**Directions for this task**
Everything from the line with "This screenshot has height=458, width=918." to the end of the data should be restated word for word, and nothing before it.
::::::::
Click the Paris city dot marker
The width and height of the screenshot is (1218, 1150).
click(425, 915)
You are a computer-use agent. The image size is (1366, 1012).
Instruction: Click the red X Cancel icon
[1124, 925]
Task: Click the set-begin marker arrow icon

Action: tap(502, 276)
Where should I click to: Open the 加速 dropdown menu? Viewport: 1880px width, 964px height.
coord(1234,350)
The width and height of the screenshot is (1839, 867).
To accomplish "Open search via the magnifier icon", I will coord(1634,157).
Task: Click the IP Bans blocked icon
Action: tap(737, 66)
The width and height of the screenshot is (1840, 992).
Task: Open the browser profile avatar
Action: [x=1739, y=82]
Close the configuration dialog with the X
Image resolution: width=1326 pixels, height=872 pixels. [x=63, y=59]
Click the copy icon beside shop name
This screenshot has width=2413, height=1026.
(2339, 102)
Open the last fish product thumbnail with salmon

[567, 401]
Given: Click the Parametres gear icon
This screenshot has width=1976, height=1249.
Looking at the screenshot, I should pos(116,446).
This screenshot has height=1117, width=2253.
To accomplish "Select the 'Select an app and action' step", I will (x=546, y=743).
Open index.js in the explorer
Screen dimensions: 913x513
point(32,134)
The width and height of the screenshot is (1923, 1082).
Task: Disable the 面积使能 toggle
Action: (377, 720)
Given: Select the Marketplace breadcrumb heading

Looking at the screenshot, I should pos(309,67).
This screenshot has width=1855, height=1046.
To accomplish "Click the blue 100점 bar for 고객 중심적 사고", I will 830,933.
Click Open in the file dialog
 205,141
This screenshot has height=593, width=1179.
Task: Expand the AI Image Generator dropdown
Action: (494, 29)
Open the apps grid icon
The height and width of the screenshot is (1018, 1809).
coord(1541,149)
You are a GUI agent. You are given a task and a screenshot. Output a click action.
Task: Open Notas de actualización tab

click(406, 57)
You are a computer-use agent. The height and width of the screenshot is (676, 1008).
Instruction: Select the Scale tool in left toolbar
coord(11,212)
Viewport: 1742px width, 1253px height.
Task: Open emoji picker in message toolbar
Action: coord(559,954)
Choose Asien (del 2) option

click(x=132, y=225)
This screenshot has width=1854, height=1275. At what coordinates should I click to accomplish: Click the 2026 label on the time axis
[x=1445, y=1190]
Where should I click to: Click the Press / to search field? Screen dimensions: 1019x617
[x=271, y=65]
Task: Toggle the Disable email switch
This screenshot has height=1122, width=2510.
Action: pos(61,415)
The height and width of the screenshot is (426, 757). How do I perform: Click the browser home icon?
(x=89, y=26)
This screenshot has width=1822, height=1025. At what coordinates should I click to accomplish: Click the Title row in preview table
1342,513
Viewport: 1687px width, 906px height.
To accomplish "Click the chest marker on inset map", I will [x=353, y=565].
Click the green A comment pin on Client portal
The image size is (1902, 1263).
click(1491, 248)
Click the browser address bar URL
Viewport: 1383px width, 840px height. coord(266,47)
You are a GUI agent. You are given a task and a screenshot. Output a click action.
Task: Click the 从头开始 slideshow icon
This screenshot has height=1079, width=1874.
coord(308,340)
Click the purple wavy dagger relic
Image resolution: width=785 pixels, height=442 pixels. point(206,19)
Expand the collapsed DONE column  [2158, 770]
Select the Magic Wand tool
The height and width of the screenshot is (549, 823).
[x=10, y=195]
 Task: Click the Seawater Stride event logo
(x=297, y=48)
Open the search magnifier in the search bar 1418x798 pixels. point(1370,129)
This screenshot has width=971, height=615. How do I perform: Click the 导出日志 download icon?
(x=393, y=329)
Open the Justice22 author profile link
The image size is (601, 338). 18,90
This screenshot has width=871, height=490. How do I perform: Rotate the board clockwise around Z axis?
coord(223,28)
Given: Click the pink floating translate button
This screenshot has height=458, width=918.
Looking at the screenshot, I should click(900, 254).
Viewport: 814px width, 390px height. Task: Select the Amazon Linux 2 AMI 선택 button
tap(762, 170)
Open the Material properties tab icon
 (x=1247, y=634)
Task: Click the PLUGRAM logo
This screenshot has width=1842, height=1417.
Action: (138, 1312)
::::::::
**Answer space**
This screenshot has height=458, width=918.
Looking at the screenshot, I should click(900, 254).
Viewport: 814px width, 390px height. Task: Select the Amazon Linux 2 AMI 선택 button
tap(762, 170)
Open the Material properties tab icon
 (x=1247, y=634)
Task: Click the PLUGRAM logo
This screenshot has width=1842, height=1417.
Action: (138, 1312)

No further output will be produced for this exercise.